Supplied records:
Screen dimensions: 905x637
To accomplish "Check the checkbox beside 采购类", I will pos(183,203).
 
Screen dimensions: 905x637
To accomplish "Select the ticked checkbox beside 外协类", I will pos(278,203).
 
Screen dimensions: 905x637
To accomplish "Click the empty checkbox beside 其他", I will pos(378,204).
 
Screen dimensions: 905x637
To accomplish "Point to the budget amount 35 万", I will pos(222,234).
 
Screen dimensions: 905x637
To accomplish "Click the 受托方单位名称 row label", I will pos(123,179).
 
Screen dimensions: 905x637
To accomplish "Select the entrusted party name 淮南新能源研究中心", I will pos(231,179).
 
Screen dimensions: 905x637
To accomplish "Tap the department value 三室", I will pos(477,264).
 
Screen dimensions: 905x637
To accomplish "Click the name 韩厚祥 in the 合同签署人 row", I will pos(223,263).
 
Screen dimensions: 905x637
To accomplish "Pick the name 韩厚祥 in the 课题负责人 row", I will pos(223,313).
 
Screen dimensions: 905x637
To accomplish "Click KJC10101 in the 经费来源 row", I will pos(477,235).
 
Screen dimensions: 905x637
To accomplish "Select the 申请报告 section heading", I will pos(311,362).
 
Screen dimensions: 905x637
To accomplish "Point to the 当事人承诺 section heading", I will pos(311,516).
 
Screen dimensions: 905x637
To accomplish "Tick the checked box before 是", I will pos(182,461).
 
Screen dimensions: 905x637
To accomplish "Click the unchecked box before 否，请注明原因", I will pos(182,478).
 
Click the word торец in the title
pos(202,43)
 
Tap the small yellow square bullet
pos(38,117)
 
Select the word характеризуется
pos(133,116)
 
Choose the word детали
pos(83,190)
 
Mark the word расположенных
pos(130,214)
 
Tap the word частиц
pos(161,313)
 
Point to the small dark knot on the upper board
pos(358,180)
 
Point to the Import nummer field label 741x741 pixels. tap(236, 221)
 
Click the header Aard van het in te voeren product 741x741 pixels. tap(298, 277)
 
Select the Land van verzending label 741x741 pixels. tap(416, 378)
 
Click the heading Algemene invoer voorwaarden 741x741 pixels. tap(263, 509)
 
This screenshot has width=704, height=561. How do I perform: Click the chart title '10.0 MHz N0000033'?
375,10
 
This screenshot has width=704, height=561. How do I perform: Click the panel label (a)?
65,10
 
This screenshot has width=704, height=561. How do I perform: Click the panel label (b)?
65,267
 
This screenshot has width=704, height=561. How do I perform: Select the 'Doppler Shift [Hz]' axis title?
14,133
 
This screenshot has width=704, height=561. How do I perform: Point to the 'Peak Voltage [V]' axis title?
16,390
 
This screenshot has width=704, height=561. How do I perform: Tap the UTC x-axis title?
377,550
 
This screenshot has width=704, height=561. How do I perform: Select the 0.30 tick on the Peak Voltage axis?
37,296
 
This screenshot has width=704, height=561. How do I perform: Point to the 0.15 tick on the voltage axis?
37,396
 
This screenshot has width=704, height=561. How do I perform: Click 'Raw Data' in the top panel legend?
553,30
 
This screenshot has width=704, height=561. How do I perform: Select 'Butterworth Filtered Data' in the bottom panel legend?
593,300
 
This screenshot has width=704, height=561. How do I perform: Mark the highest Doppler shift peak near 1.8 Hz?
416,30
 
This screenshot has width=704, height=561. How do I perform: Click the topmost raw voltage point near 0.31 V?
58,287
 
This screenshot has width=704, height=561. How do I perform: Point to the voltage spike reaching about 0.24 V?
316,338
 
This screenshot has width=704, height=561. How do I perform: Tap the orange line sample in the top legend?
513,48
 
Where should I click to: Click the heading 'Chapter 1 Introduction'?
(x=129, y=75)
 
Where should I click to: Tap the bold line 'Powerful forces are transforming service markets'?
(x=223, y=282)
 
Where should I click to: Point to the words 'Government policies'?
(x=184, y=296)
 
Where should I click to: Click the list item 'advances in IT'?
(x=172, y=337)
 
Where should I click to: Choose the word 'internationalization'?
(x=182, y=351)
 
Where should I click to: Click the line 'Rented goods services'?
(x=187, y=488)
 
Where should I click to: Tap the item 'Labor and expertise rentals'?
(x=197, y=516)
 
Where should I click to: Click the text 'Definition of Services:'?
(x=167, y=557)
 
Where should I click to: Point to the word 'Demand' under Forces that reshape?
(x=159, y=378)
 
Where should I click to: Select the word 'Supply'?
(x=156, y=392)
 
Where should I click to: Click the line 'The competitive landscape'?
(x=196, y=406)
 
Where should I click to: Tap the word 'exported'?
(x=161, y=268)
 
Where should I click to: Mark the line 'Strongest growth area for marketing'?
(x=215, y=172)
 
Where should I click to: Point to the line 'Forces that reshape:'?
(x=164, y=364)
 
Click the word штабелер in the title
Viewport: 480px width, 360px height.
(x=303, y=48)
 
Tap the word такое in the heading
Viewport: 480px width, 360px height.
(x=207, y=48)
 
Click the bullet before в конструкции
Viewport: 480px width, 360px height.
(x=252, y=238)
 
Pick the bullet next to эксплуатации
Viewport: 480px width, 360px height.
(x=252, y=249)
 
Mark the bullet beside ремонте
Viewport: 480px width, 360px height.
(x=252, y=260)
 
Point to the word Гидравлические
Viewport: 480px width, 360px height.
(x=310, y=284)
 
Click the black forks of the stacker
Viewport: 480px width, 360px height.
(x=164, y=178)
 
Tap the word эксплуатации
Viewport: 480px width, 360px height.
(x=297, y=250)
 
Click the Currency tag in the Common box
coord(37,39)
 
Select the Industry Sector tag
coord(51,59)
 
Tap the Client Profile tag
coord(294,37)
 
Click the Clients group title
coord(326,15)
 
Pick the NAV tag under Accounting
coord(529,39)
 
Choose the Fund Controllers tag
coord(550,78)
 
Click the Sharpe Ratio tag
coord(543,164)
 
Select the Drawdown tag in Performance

Goal of the exercise:
Find each line in the items above that contains the string "heading", and copy every such line in full.

Written solution:
To accomplish "Select the 申请报告 section heading", I will pos(311,362).
To accomplish "Point to the 当事人承诺 section heading", I will pos(311,516).
Click the heading Algemene invoer voorwaarden 741x741 pixels. tap(263, 509)
Where should I click to: Click the heading 'Chapter 1 Introduction'?
Tap the word такое in the heading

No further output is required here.